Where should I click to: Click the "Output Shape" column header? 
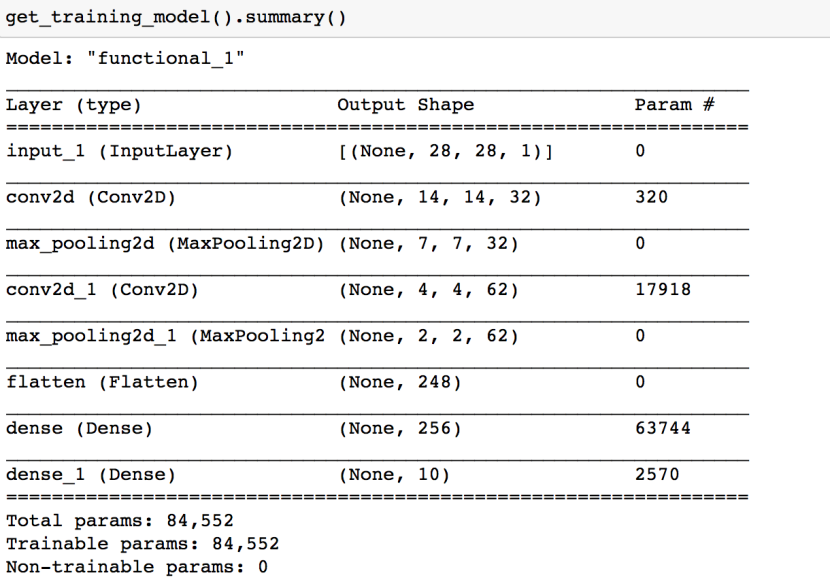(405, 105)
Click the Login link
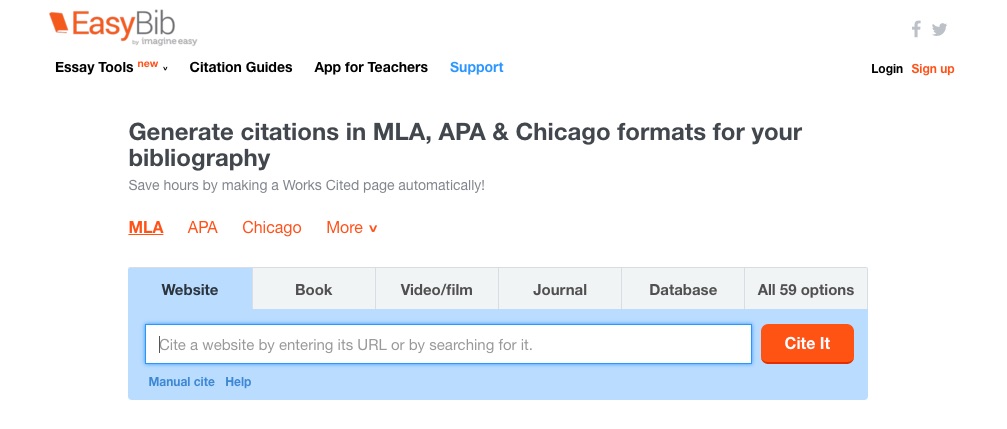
* * *
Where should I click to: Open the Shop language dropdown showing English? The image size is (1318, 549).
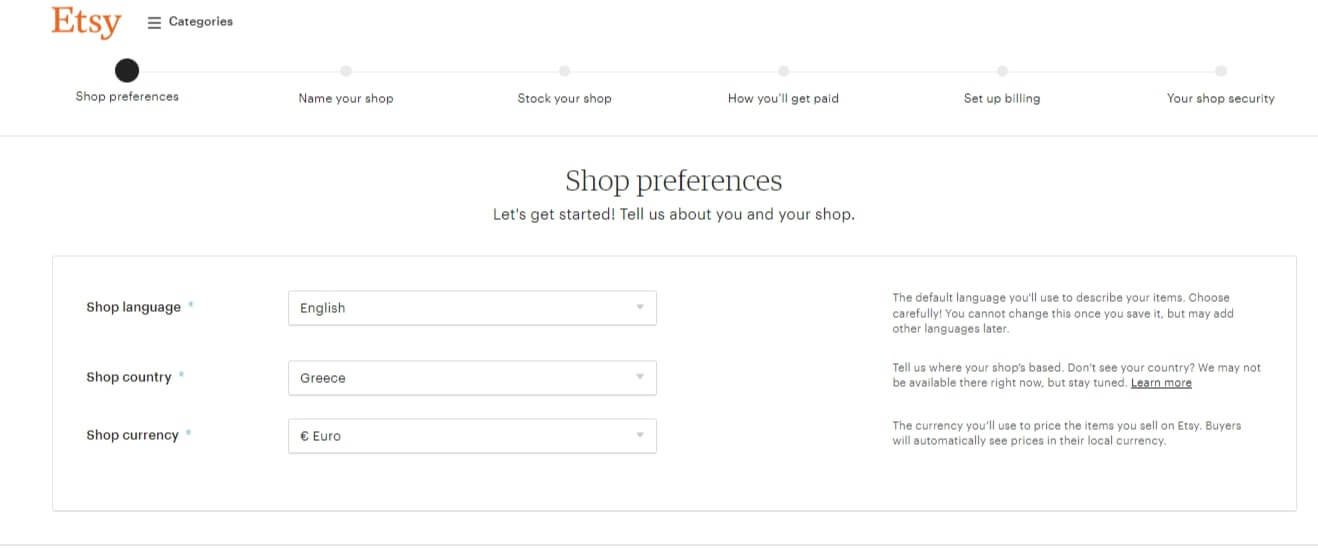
* * *
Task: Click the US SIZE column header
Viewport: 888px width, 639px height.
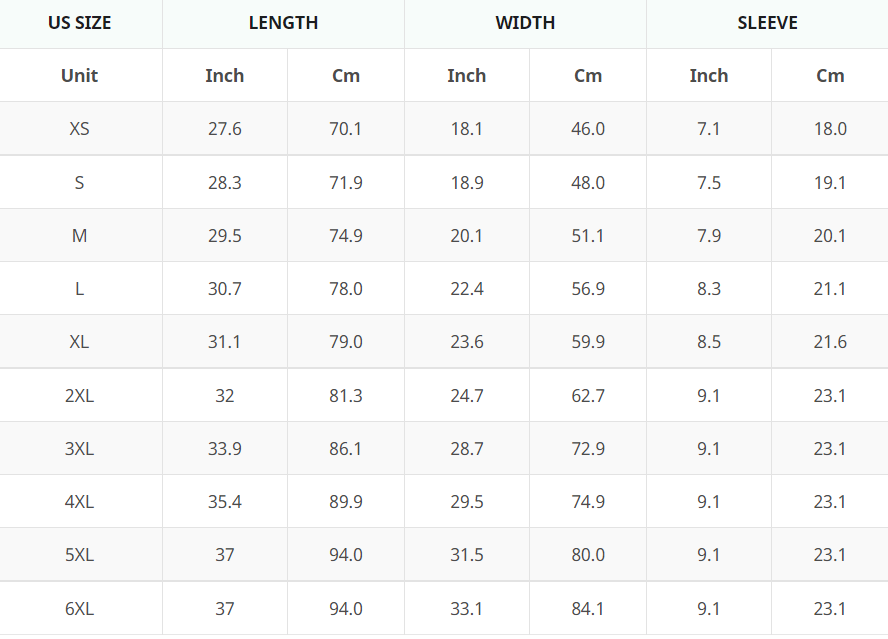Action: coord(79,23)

▶ [What this task involves]: In the entries above, find the line containing "Where should I click to: Click" and the line containing "Click the Login link", then copy both and every line between them exactly, without any picture.

▶ [The answer]:
Where should I click to: Click the "Output Shape" column header? 
(405, 105)
Click the Login link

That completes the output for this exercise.